§ Quoted passage

◆ ◆ ◆ ◆

Wet shelter opens in Montreal so alcoholics without home can get help

·3 min read
An Old Brewery Mission 'wet shelter' participant accepts his one drink per hour on Wednesday in Montreal. (CBC - image credit)
An Old Brewery Mission 'wet shelter' participant accepts his one drink per hour on Wednesday in Montreal. (CBC - image credit)

When staff at Montreal's Old Brewery Mission crack open a cold can of beer and pour it into a glass, Stéphane Lapointe knows it will be his last drink for at least an hour.

"All my thoughts were to find money to drink more, but now I don't need to do that anymore," he said.

Lapointe is one of three participants enrolled in the new supervised alcohol consumption service provided by the shelter.

Known as a "wet shelter," the new service opened about six weeks ago. It was established by the mission in partnership with the regional health authority. To get into this one, users must meet specific criteria, like having a history of failed treatment for alcohol addiction.

Co-ordinator Letisha Grenier said alcoholism is not an addiction to take lightly.

"It's something to make yourself feel better no matter what kind of drug it is, whether it's cigarettes, alcohol, heroin, it's all the same thing," said Grenier.

"The difference is that alcohol is the most dangerous drug for the withdrawal symptoms. You can die from withdrawal."

The mission is aiming to provide the service to 30 participants at a time. The hope is that by offering a safe, predictable way to manage the participants' needs, they'll have more time and energy to improve their lives in other ways with the support services provided by mission staff.

Old Brewery's president and CEO, James Hughes, said many people experiencing homelessness have medical issues and alcoholism is one of them.

"We see it all the time in the shelter system, not just here at the Old Brewery but all the other facilities as well," he said. "Alcoholism is a very, very dangerous medical condition."

The mission and homeless advocates have been pushing for a wet shelter for years, saying too many people get turned away from shelters because they consume drugs or alcohol.


The wet shelter provides a limited amount of alcohol at a time, preventing participants from binge drinking and easing them into a routine that doesn't involve large amounts of alcohol all the time. Hughes said for some it may take weeks or months to get to a better place, but it's possible to quickly see the results as participants pull away from heavy drinking.

"Skin colour is already changing," said Hughes. "It's just wonderful to see and we hope that we can offer that to literally dozens if not hundreds of people over the years ahead."

Quebec is the sixth province to offer a supervised consumption service like this, said Hughes. This kind of shelter already exists in Ottawa and Toronto.

The Quebec and Montreal governments announced in 2019 that they would invest $5.45 million into resources for homeless people, and that included a promise to open the city's first wet shelter.

The majority of that funding — $3 million in all — was earmarked for establishing a wet shelter. It was originally slated to open in the spring of 2020. Hughes said the pandemic led to delays as the space originally selected for the project was shut down by public health restrictions.

The program is starting small with men only for the time being and "so far so good," said Hughes. Eventually, the hope is to offer the service to women as well, helping any participant to break their obsession with alcohol and begin rebuilding their lives, he said.

Joining the program is completely voluntary, he said, and participants are "people who really want to get better, but can't do it alone."

◆ ◆ ◆ ◆

§ Problem requirements
From the article on Montreal's wet shelter, copy the passage that begins with "Co-ordinator Letisha Grenier" and ends after "one of them.".

◆ ◆ ◆ ◆

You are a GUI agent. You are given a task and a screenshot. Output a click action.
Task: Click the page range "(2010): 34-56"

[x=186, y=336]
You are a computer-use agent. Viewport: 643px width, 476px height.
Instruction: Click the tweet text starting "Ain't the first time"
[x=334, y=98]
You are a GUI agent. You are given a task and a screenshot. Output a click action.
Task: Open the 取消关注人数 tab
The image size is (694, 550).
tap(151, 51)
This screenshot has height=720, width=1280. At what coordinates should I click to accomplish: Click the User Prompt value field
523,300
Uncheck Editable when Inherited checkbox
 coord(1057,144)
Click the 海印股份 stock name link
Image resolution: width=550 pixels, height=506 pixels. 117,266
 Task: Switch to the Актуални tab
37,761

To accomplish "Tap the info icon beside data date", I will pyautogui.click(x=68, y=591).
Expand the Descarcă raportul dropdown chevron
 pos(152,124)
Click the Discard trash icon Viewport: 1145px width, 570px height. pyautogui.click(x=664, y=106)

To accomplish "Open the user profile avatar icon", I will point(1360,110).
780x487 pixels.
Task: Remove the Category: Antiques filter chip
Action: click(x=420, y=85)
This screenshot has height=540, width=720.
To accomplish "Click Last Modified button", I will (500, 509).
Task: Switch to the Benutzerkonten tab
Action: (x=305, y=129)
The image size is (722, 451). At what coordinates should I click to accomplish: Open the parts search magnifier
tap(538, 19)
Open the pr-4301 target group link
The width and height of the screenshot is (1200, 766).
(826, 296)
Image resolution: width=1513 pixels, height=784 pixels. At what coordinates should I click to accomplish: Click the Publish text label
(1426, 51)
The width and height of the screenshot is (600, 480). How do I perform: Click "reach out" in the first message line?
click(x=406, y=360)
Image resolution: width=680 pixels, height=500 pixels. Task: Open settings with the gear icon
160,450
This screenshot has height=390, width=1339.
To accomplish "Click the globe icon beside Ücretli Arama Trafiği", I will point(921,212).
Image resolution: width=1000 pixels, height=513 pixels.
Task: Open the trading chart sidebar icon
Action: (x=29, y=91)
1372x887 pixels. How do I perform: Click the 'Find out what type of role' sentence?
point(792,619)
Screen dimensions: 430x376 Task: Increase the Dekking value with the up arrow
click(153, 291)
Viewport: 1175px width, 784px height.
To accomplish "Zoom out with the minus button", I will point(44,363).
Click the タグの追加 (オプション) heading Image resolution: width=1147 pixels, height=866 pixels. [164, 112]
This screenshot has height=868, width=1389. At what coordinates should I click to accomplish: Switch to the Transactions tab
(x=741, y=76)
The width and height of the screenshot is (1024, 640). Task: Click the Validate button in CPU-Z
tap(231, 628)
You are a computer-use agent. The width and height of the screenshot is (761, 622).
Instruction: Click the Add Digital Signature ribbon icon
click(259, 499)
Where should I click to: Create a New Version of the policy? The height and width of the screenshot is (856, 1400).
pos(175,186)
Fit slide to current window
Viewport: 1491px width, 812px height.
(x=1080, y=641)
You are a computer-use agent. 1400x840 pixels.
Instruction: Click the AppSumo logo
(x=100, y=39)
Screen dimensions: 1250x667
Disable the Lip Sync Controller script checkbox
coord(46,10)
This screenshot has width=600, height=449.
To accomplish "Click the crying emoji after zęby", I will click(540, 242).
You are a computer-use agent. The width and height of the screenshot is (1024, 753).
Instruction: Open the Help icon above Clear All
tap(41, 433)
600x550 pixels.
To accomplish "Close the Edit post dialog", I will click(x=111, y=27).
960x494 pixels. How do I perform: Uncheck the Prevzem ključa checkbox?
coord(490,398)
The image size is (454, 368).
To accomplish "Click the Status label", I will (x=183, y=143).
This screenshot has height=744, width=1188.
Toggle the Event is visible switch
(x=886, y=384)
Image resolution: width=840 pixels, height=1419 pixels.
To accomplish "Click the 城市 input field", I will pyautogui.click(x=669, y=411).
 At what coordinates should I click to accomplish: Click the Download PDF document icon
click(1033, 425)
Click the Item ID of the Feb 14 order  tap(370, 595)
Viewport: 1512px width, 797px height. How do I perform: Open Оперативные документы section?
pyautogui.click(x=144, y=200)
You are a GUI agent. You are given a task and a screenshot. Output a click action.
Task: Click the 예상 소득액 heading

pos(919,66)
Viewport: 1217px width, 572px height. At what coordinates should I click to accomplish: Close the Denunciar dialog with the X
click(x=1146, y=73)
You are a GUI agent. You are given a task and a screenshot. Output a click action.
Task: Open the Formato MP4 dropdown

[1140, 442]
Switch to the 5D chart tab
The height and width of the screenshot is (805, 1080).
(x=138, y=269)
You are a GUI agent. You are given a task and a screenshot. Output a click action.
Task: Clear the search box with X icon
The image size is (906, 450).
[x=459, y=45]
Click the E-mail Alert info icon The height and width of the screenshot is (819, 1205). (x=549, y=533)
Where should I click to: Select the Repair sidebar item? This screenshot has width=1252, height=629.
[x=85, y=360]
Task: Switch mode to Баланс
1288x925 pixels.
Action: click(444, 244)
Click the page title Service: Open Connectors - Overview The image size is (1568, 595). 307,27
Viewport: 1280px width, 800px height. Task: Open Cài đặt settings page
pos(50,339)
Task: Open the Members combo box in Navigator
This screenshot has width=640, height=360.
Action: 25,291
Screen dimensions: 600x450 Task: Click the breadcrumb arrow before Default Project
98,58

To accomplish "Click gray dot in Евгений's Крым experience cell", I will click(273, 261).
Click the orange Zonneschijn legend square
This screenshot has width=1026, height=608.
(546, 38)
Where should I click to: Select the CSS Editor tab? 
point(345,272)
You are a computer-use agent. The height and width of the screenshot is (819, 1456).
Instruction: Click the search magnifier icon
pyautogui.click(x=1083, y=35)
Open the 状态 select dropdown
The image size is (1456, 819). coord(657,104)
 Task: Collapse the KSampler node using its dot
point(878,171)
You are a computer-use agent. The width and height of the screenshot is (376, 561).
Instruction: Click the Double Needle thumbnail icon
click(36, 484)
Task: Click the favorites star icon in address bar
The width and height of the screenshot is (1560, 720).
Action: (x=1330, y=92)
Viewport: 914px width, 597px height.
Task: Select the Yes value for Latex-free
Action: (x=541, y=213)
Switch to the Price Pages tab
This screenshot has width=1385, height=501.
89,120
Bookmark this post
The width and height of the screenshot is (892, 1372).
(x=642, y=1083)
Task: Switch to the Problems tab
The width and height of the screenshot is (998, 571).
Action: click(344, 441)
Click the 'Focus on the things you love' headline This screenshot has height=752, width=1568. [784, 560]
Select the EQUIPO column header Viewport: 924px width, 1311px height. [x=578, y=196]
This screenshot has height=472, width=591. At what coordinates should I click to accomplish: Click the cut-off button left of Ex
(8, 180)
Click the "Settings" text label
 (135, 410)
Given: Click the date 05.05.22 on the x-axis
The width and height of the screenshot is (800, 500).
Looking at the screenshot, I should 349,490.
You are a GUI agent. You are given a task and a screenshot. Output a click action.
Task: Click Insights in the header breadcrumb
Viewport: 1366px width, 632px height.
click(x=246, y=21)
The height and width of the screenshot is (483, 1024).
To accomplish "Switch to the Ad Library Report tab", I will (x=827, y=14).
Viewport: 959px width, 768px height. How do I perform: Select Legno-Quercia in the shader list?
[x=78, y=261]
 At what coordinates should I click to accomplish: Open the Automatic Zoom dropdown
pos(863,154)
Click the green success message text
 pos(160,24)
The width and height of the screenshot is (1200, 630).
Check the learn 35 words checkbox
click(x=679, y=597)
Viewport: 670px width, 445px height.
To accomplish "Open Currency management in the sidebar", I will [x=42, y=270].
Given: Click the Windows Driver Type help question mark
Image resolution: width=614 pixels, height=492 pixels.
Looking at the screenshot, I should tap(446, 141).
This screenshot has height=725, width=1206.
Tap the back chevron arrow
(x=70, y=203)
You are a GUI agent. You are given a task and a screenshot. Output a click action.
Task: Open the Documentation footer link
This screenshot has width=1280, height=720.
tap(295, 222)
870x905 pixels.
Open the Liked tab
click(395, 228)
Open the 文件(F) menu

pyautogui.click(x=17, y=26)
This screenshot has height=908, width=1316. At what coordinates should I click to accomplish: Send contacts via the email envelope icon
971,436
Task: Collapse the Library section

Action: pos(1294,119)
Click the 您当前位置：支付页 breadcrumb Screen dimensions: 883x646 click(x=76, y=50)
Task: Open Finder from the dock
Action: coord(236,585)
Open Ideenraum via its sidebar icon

◆ ◆ ◆ ◆

§ Reply to the exercise
Co-ordinator Letisha Grenier said alcoholism is not an addiction to take lightly.

"It's something to make yourself feel better no matter what kind of drug it is, whether it's cigarettes, alcohol, heroin, it's all the same thing," said Grenier.

"The difference is that alcohol is the most dangerous drug for the withdrawal symptoms. You can die from withdrawal."

The mission is aiming to provide the service to 30 participants at a time. The hope is that by offering a safe, predictable way to manage the participants' needs, they'll have more time and energy to improve their lives in other ways with the support services provided by mission staff.

Old Brewery's president and CEO, James Hughes, said many people experiencing homelessness have medical issues and alcoholism is one of them.